This is the weekly series where you, the foxiauto, are invited to take the reins of the auto industry, for at least as long as it takes you to write a comment. It’s all the responsibility, with none of the compensation!

Being a child of the 1980s, it shouldn’t come as any surprise that I have a bizarre fascination with the W126-bodySonderklasse, or as we know it today, the S-class. It was–and still is–my ideal of luxury, as dowdy and pragmatic a luxury car as has ever been imagined.

At dealerships and auto shows, the “bank vault” demo (in which the salesperson would slam one of the doors shut, making a seismic thud that shook the floor) impressed me to no end as a child. The W126 was built with solidity to conduct Important Business, the way office furniture used to be built.

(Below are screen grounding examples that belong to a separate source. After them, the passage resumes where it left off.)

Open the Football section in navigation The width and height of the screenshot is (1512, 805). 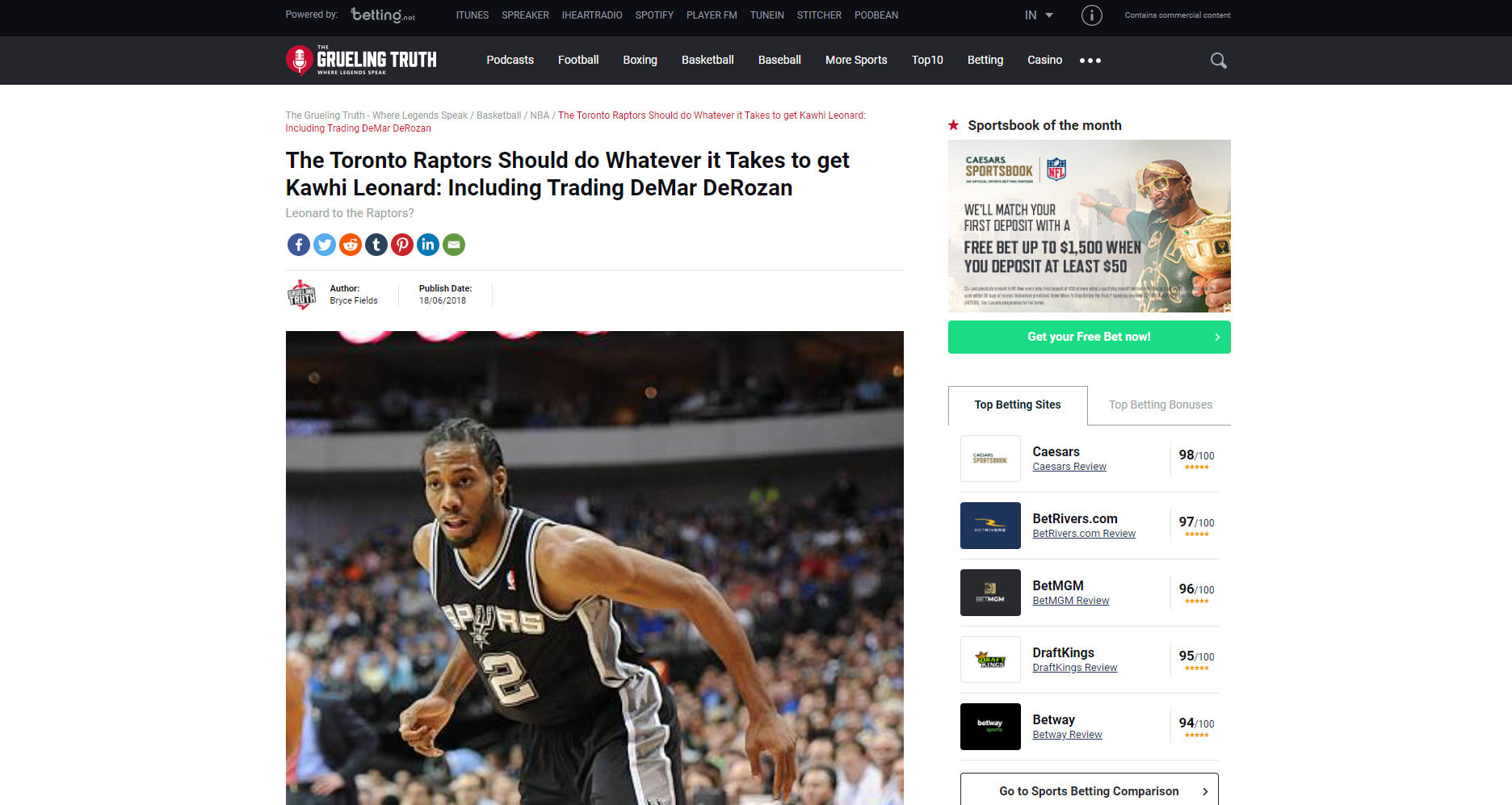578,60
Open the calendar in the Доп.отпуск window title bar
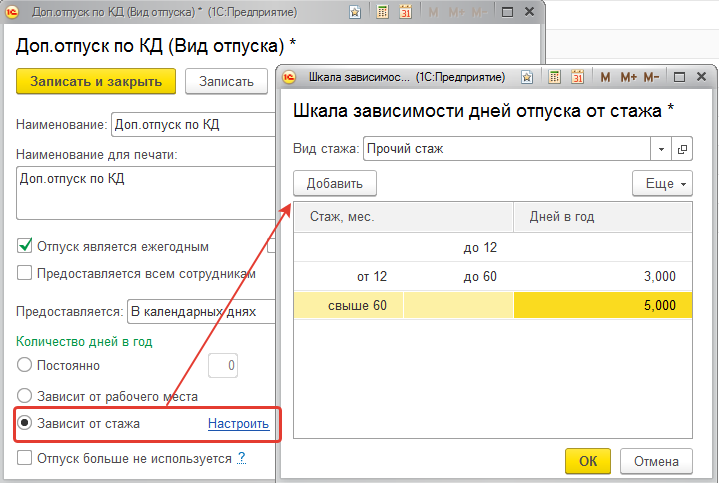Image resolution: width=719 pixels, height=483 pixels. [x=404, y=12]
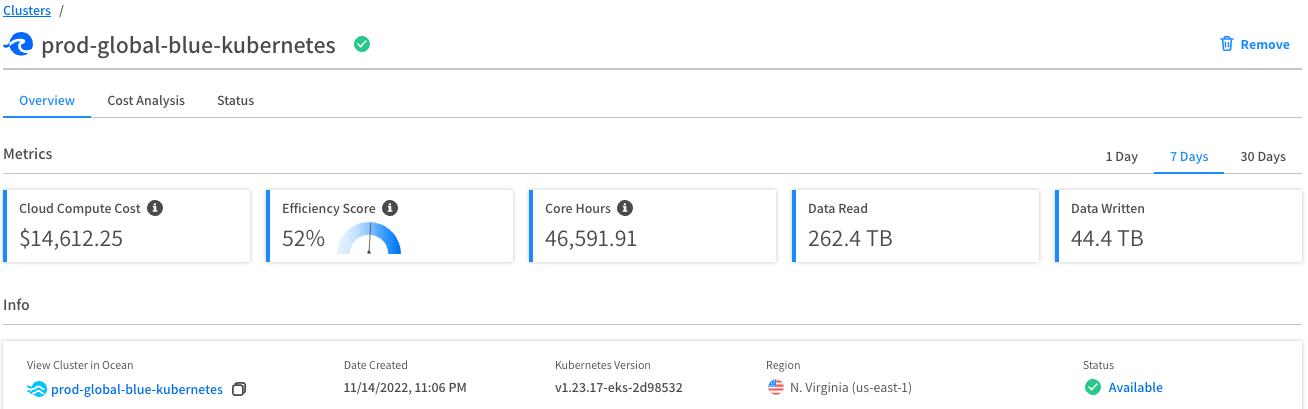The height and width of the screenshot is (409, 1308).
Task: Click the green cluster health checkmark
Action: 362,44
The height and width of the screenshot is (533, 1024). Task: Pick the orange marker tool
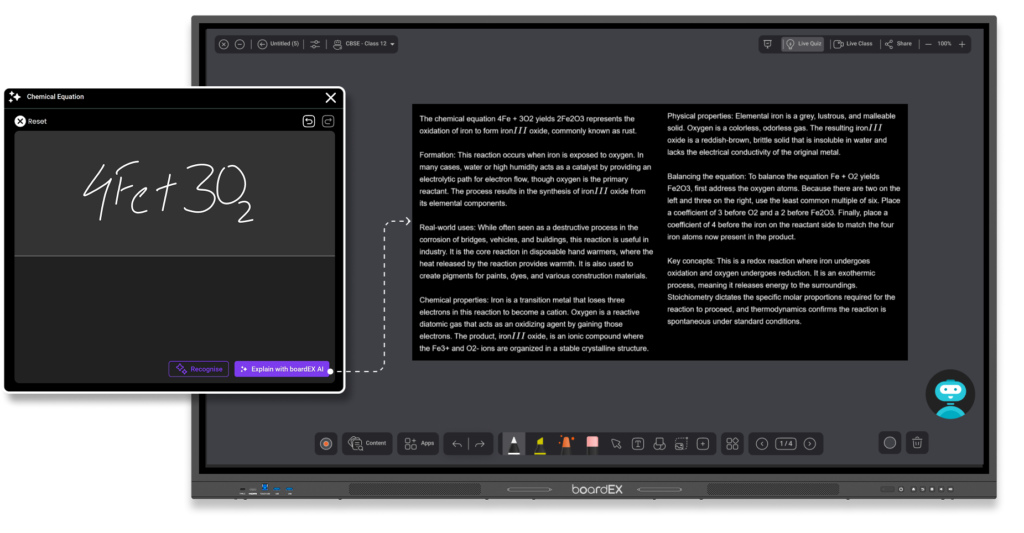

Thirty years later, the new-school “dreadnought” class of luxury cars is currently caught in an inexorable march toward more and more technological wizardry, in an effort to out-impress each other’s intended customers. Right now we live in the age of die neue S-Klasse, known internally as the W222; loaded with sensors and adaptive suspension and steering components, the car can very nearly drive itself.

Not that the old W126 could be ever have been described as Luddite in nature: it was the first car to be made available with airbags (1981), the first to offer seatbelt pre-tensioners (1981), the first to offer traction control (1989), and the first to offer a four-speed automatic transmission with a “topographical sensor” that detected the grade at which the car was travelling, to keep the cruise control smooth, and prevent the car from riding backwards when moving uphill from a dead stop.

But to me, those individual features seemed to age fairly gracefully; airbags and seatbelt pre-tensioners take a very long time to achieve true obsolescence on their own. Will the high-res screens that currently replace the dashboard look as dated in ten years as navigation screens from 2005 do today? Will the current suite of automated driving tech be able to “play well with others” in thirty or forty years’ time?

From a consumer perspective, it almost feels a bit like the kind of “planned obsolescence” ploy that consumer cellphone manufacturers seem to have cooked up. Anybody still using a cellphone from more than five years ago? Anybody?

So, what would happen if we designed a car whose premier feature was longevity? One whose electronic content was kept to an absolute minimum, in favor of feature content that is designed to last fifty years or more? One whose interior materials were designed not to look permanently “new,” but to reach their peak gracefully and build a pleasant patina over time?

If the object of the game is moving more cars off the lots, does that seem like a self-defeating prophecy? How would you price a car like that to offset the eventual dip in sales?

We know already that there’s currently a mass market for analog sports cars: the Scion FR-S / Subaru BRZ twins and Mazda Miata come to mind right away. How much of a stretch is it to imagine a car as focused on endurance as those cars are on driving pleasure?